Capture accessoire de requins pélagiques: Les pêches au thon et aux thonidés effectuées à la palangre, à la senne tournante, et au filet dérivant en haute mer dans les ZEE, moyennant des accords d'accès bilatéraux ramènent une quantité importante de captures accessoires. Bien que la plupart des nations ne soient pas tenues d'enregistrer les prises de requins ou de notifier la composition spécifique des captures réalisées dans ces pêcheries, les navires de recherche et les programmes d'observation exécutés par des observateurs montés à bord des palangriers indiquent que le peau bleue (Prionace glauca) est la principale espèce capturée. D'autres espèces sont fréquemment ramenées, mais en quantités moindres: Isurus oxyrinchus, Alopias supercilious, Carcharhinus longimanus et Lamna nasus.

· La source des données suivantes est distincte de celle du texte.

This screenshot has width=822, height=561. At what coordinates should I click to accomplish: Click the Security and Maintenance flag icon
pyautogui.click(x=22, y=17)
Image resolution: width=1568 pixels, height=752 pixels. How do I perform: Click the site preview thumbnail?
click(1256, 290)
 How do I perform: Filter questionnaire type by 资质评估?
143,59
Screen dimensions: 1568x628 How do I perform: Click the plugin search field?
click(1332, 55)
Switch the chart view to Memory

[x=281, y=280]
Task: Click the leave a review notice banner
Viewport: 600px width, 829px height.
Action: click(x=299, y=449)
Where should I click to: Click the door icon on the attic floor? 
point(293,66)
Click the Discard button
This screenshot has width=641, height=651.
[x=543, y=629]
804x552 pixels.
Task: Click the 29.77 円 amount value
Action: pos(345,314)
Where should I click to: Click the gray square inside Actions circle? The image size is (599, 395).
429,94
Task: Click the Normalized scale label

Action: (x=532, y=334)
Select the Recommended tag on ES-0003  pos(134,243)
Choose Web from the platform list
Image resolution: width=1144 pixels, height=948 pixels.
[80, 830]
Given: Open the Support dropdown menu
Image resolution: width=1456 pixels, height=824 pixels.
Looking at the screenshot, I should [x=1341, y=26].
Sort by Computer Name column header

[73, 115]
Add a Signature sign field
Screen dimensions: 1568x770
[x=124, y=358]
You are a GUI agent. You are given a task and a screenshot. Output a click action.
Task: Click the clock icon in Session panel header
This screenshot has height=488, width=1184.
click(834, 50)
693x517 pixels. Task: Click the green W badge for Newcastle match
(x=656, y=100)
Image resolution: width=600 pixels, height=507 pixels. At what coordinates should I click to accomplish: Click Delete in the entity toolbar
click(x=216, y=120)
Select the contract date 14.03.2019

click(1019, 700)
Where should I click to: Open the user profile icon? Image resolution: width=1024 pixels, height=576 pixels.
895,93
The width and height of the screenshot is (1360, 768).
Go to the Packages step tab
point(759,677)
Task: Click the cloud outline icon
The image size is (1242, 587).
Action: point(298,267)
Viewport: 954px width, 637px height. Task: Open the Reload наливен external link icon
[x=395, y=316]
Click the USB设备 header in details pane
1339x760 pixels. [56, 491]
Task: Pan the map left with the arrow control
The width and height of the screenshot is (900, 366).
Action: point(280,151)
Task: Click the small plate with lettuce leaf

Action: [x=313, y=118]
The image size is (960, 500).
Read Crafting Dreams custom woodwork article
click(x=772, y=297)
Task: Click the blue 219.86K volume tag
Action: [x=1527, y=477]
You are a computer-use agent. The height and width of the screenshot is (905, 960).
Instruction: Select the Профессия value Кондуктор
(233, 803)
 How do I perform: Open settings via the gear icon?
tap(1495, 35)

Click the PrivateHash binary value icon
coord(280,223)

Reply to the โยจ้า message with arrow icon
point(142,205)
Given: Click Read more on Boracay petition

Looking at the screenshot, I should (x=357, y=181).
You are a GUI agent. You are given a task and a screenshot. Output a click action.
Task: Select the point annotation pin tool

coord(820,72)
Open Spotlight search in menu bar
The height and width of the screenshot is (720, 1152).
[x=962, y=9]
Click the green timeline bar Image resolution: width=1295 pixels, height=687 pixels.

Pêcheries dulçaquicoles: Certaines des espèces de requins les plus menacées vivent dans des habitats d'eau douce. Plusieurs raisons font que ces espèces sont plus vulnérables que celles qui vivent en milieu marin. La quantité d'eau douce contenue dans les cours d'eau et les lacs est faible par rapport à la quantité d'eau de mer présente à la surface du globe. Les lacs et les cours d'eau tropicaux, où vivent les espèces dulçaquicoles, se situent, pour la plupart, dans des pays en développement caractérisés par une population humaine dense et en croissance. Ces zones sont beaucoup plus accessibles à l'exploitation que les eaux marines. Les habitats d'eau douce fluctuent aussi davantage que les habitats marins quant à la température de l'eau, la concentration d'oxygène dissous, la limpidité et le courant; et ces paramètres changent progressivement à cause de la déforestation. La contamination de l'eau par des toxiques provenant de l'exploitation minière et de l'agriculture, le réaménagement des voies d'eau associé à la construction de barrages et à l'irrigation, et la modification inévitable de la flore et de la faune des habitats d'eau douce risquent d'altérer ces derniers au-delà de la tolérance de certaines espèces de requins. Au moins trois espèces de requins de rivière sont déjà extrêmement rares. Le requin du Gange (Glyphis gangeticus) n'a été observé que dans le bassin du Gange-Hooghly sur le sous-continent indien, bien que la présence de plusieurs espèces du genre Glyphis dans la région de Bornéo, en Australie septentrionale et en Nouvelle-Guinée ne soit pas à exclure.